En réplique, la société Conductix Wampfler France fait valoir qu’une attention particulière a été portée au respect de la procédure qui s’impose dans de telles circonstances. Elle précise avoir mené une enquête sérieuse, et sans précipitation préalablement au licenciement. La longueur de la procédure s’explique par la période des congés sollicités par M. [Y] [V] et par le temps de la réflexion, nécessaire au regard de la gravité des faits.
Sur ce,
Il est de principe que le licenciement peut causer au salarié en raison des circonstances vexatoires qui l’ont accompagné un préjudice distinct de celui résultant de la perte de son emploi et dont il est fondé à demander réparation.
M. [V] ne démontre pas que son licenciement ait été prononcé dans des conditions abusives ou vexatoires.
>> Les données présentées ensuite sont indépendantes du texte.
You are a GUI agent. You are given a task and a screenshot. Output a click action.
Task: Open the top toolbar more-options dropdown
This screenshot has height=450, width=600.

Il sera en conséquence débouté de sa demande en dommages-intérêts distincte par confirmation du jugement entrepris.
Sur l’article 700 du code de procédure civile et les dépens
Les dispositions du jugement relatives aux dépens et aux frais irrépétibles seront confirmées.
M. [V], qui succombe en ses demandes, sera condamné aux dépens d’appel et débouté de sa demande au titre des frais irrépétibles.
M. [V] sera également condamné à payer à la société Conductix Wampfler France la somme de 3.000 euros au titre de l’article 700 du code de procédure civile en cause d’appel.
PAR CES MOTIFS
La cour, après en avoir délibéré, statuant par arrêt contradictoire, prononcé par mise à disposition au greffe,
Confirme le jugement de départage du conseil de prud’hommes de Belley du 7 mars 2022 en toutes ses dispositions ;
Y ajoutant,
Condamne M. [Y] [V] aux dépens d’appel ;
Condamne M. [Y] [V] à payer à la S.A.S. Conductix Wampfler France la somme de 3.000 euros en application des dispositions de l’article 700 du code de procédure civile.